Portland’s restaurant scene just got a serious flex from out of town. For the first time, The New York Times has dropped a starred review on a Portland spot, awarding two stars and a coveted “critic’s pick” to The Paper Bridge on May 5, 2026. The two-year-old Northern Vietnamese restaurant on Southeast Ash Street, run by married chefs Quynh Nguyen and Gian Carlo Reinardy, earned raves for tightly executed regional dishes that locals already treat like ritual orders.

What the Times said

As reported by Michael Russell at The Oregonian/OregonLive, New York Times critic Tejal Rao handed The Paper Bridge a two-star rating along with the paper’s “critic’s pick” tag in a review published May 5. Rao zeroed in on the Hai Phong-style bánh mì, wok-fried morning glory, and glutinous fried rice cakes filled with glass noodles and pork, describing the restaurant’s approach to Northern Vietnamese technique as precise and rigorous.

About The Paper Bridge

The Paper Bridge opened in November 2023 and built its reputation on house-made rice noodles and a sprawling, 14-page menu of Northern Vietnamese specialties, according to Eater Portland.
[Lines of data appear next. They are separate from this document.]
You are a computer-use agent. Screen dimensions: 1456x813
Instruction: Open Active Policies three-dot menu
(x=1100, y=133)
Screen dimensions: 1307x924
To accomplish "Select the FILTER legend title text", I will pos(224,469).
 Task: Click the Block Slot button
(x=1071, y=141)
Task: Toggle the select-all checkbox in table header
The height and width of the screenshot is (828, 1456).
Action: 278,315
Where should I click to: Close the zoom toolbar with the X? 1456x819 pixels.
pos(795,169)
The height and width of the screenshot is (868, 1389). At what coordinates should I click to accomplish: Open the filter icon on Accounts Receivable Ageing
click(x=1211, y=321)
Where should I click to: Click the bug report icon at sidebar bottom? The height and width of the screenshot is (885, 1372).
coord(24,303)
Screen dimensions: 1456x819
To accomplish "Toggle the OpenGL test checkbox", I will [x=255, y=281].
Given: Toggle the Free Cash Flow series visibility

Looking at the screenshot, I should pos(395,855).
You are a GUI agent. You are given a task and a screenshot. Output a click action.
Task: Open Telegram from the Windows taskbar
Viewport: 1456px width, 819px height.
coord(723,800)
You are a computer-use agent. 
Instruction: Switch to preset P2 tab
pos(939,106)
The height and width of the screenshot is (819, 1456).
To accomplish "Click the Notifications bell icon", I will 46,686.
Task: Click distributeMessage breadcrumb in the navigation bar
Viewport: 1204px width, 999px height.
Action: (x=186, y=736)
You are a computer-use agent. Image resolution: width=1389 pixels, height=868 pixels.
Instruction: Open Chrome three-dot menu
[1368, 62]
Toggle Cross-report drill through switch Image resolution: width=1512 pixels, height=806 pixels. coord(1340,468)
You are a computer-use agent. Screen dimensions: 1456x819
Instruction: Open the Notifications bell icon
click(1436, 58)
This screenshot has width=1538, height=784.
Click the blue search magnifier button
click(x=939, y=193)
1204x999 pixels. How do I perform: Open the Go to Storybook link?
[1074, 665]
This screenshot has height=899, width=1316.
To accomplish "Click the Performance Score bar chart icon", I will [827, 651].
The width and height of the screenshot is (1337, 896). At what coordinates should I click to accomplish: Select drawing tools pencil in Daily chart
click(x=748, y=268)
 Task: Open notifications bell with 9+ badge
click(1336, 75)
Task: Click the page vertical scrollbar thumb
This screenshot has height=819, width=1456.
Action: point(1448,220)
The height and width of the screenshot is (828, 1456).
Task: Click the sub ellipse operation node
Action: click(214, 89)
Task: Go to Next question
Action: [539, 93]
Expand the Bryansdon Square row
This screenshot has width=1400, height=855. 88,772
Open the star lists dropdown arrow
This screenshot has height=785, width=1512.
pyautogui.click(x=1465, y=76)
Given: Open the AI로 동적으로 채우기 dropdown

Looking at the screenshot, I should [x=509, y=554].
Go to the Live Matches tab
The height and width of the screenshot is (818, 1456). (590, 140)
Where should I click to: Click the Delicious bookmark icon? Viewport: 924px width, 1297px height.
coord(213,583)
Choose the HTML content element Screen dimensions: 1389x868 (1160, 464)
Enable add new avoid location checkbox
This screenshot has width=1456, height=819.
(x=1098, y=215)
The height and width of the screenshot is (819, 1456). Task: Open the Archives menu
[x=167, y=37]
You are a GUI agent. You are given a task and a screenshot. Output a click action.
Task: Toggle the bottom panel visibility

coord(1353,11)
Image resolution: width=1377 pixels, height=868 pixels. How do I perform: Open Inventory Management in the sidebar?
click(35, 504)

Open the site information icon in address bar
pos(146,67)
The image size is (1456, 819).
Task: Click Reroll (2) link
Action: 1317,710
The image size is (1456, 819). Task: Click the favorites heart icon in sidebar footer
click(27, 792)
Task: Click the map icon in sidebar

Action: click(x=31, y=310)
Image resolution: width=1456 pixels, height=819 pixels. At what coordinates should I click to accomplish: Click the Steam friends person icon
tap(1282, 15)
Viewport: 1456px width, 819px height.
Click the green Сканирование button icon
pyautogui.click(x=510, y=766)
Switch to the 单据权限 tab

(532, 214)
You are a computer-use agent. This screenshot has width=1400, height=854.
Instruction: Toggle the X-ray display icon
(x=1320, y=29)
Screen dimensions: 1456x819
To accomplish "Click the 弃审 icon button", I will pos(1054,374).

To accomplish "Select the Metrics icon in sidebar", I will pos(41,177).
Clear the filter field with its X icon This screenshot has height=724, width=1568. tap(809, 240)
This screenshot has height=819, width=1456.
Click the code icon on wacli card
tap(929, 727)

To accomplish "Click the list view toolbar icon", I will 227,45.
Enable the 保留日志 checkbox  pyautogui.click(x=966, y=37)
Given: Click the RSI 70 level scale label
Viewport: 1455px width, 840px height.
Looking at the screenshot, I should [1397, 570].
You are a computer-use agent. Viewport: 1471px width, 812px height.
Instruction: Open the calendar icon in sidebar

The restaurant sits at 828 SE Ash St. and serves lunch and dinner Thursday through Monday. It was already on the national radar after being named to The New York Times “50 Best” list in 2025.

What to order

Rao’s favorites line up neatly with what local reviewers have been pushing. The Infatuation highlights the restaurant’s springy, house-made rice noodles and family-style plates that show off phở and bún preparations. Diners can expect hearty bowls and shareable small plates rather than a rigid tasting-menu format, which helps explain the restaurant’s pull for both neighborhood regulars and out-of-town visitors.

Why this matters

The Oregonian notes that this is the first time a New York Times critic has granted a star to a Portland restaurant, a milestone that can shift how a city’s food scene is perceived and how hard it is to get a table. For regional context, Seattle’s JuneBaby received a rare three-star New York Times review in 2018, an accolade that turned it into a national destination, with the review and its fallout detailed by Eater Seattle.

Reservations and reaction

Local coverage has already warned that national attention is tightening the reservation squeeze. Eater Portland suggests setting a Resy notification or aiming for lunch to dodge peak-hour crowds, while Axios tracks The Paper Bridge’s quick shift from neighborhood favorite to national story. The takeaway for diners is simple: expect tougher tables and more out-of-town food pilgrims in the wake of the Times review.

Bottom line: The Paper Bridge’s two-star, critic’s-pick review from The New York Times marks a turning point for Portland’s dining scene and a strong incentive to plan ahead if you want in. Whether it permanently reshapes the city’s restaurant economy is an open question, but for now the kitchen’s Northern Vietnamese focus is squarely in the national spotlight.